[Records contained in a dataset]
——————

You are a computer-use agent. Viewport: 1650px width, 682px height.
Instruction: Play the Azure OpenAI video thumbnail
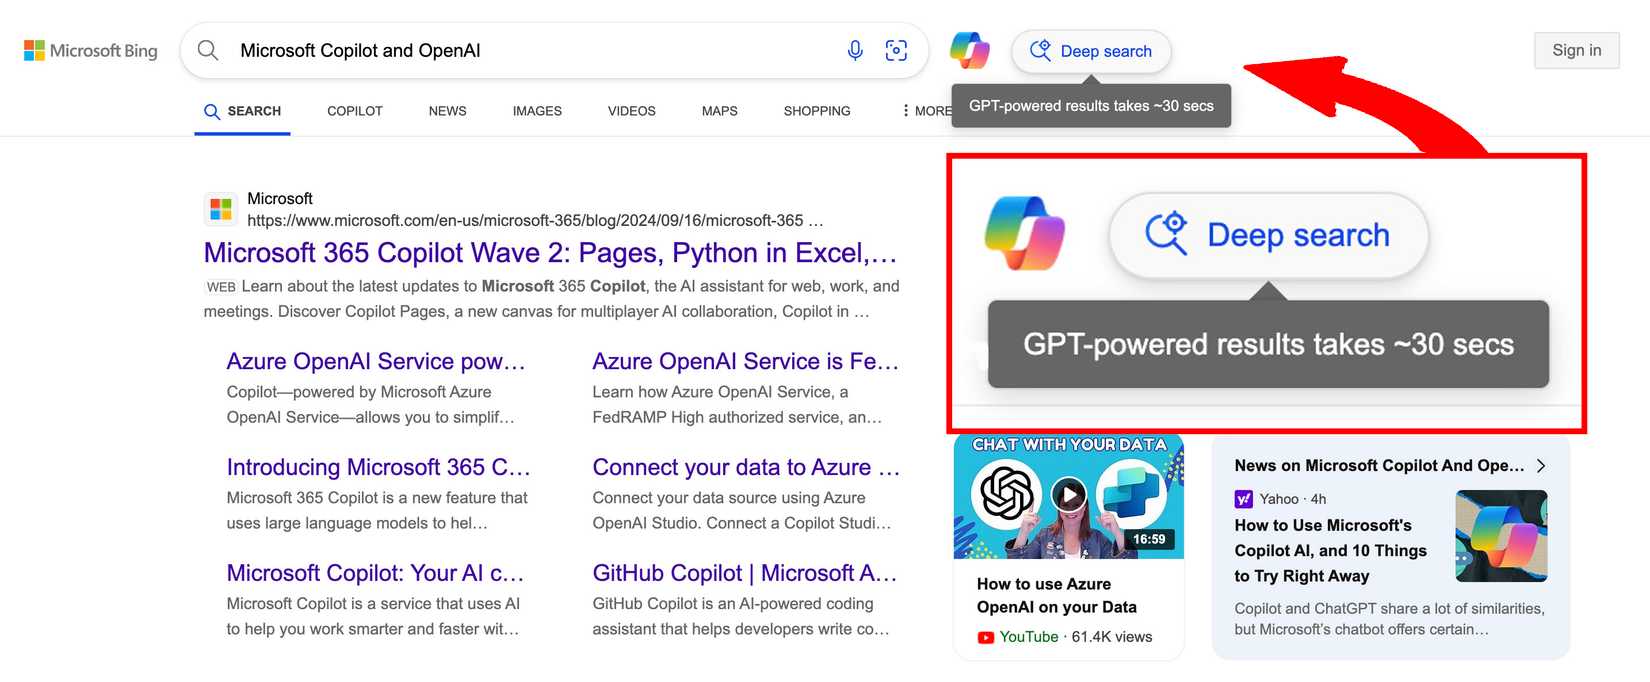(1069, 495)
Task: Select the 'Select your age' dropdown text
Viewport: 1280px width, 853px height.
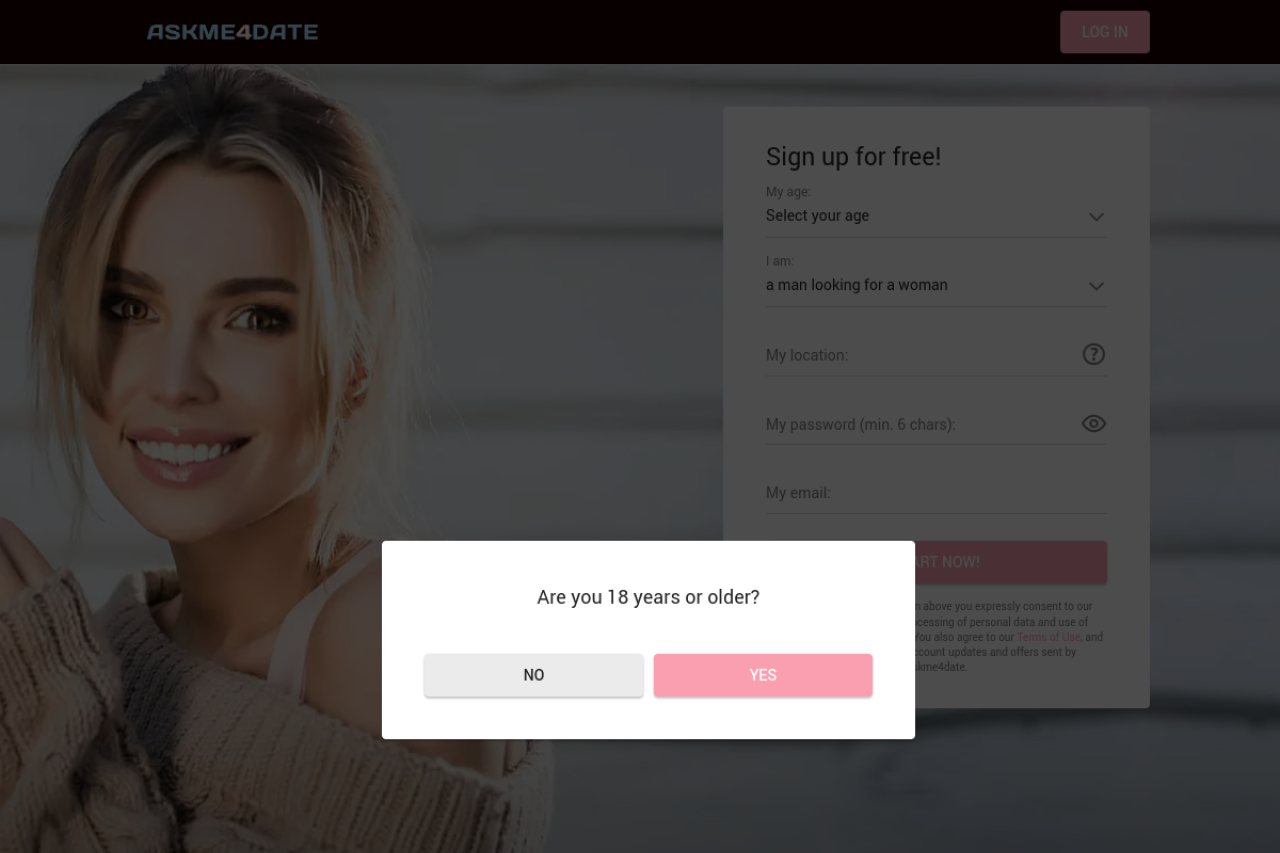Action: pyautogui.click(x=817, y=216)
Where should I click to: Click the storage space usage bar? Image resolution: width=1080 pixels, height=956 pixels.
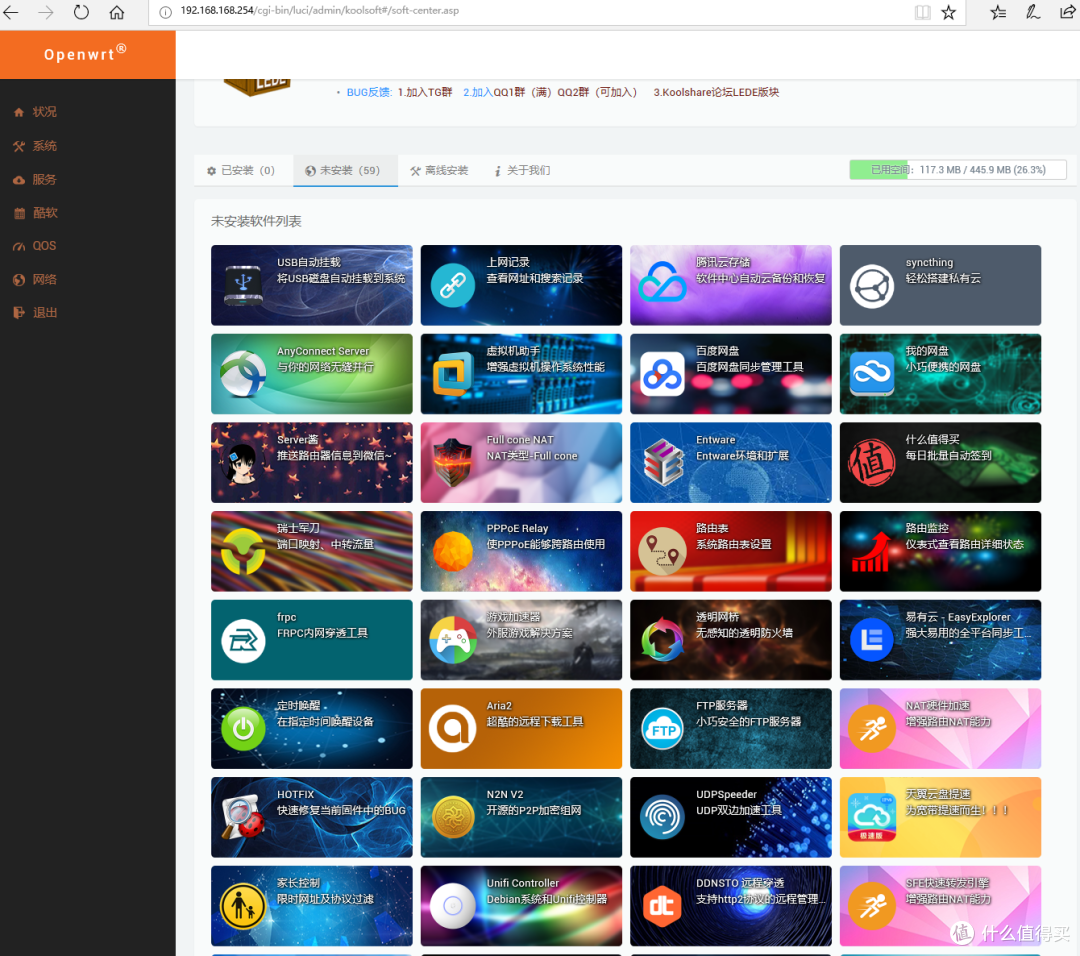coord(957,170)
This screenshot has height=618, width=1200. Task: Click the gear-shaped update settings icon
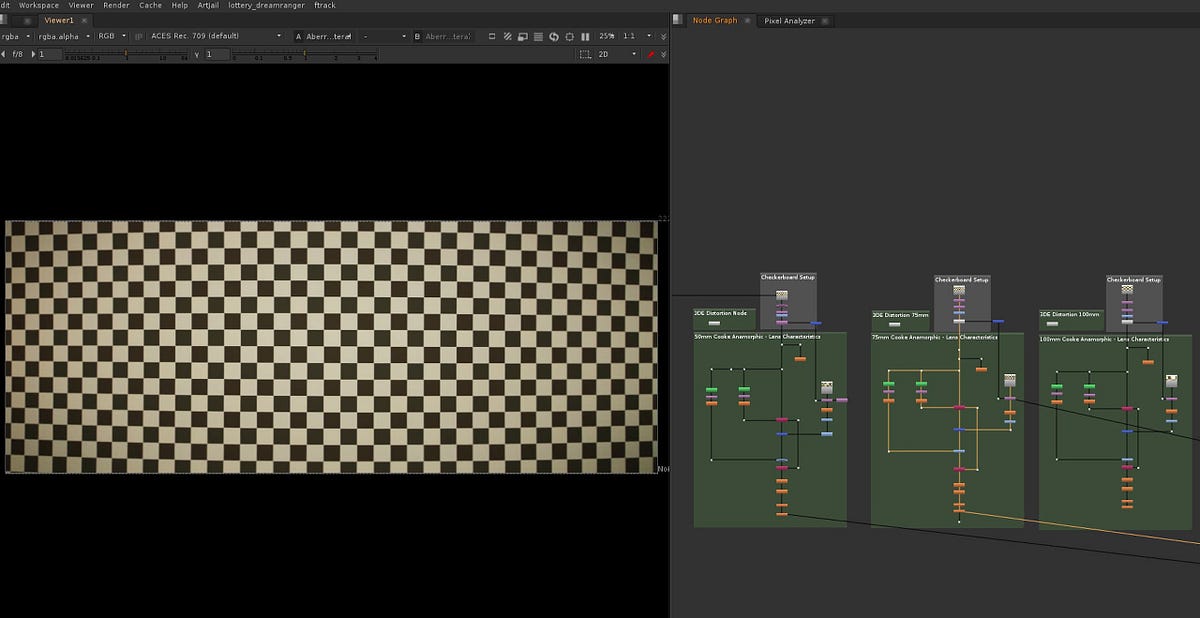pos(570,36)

——————

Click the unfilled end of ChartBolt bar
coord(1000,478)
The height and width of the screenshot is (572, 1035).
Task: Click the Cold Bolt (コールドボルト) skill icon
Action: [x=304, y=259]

——————

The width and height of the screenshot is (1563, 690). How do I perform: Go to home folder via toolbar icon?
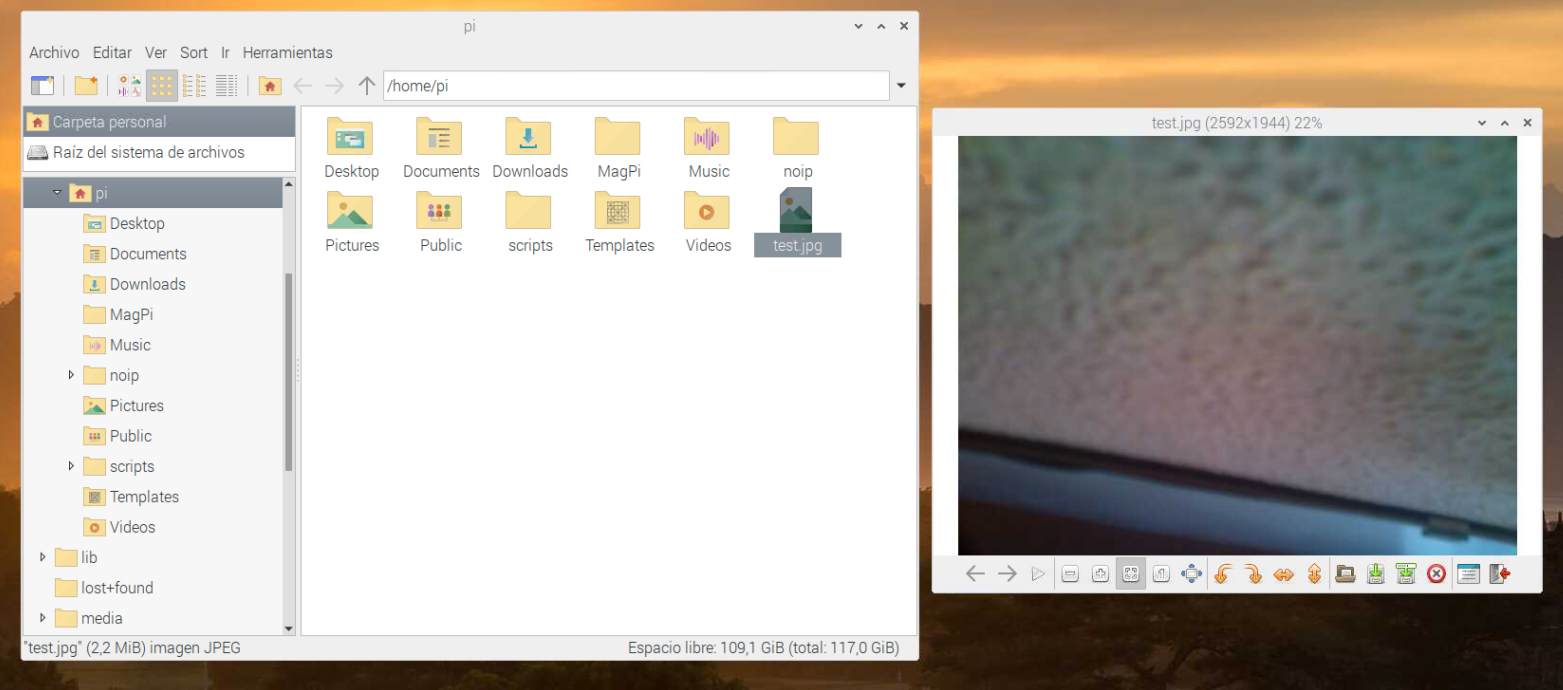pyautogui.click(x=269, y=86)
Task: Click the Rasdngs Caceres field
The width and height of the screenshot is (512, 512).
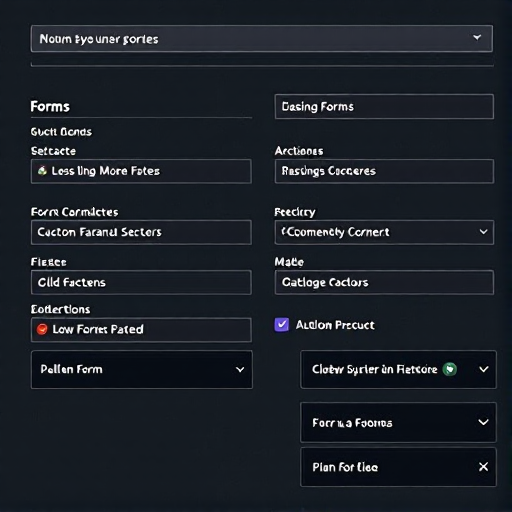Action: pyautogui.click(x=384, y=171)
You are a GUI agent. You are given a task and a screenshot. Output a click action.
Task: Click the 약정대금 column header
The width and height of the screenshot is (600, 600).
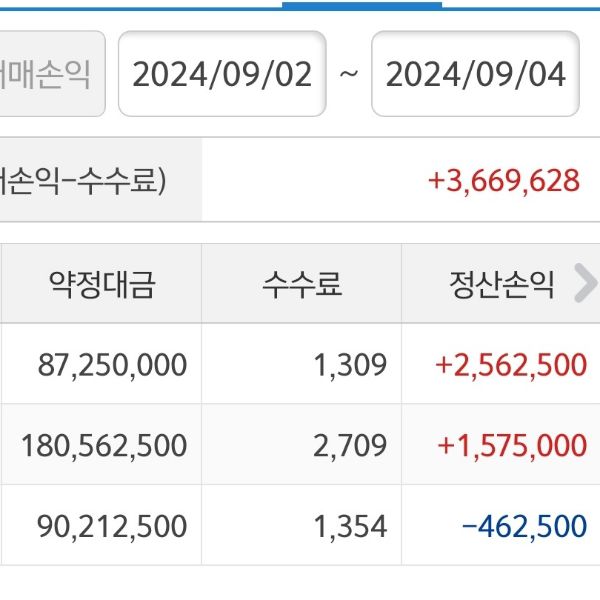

——————

• Aim of the task: From the entries above, copy every line that holds the word "agent".

• Answer area:
You are a computer-use agent. Viewport: 1650px width, 682px height.
You are a GUI agent. You are given a task and a screenshot. Output a click action.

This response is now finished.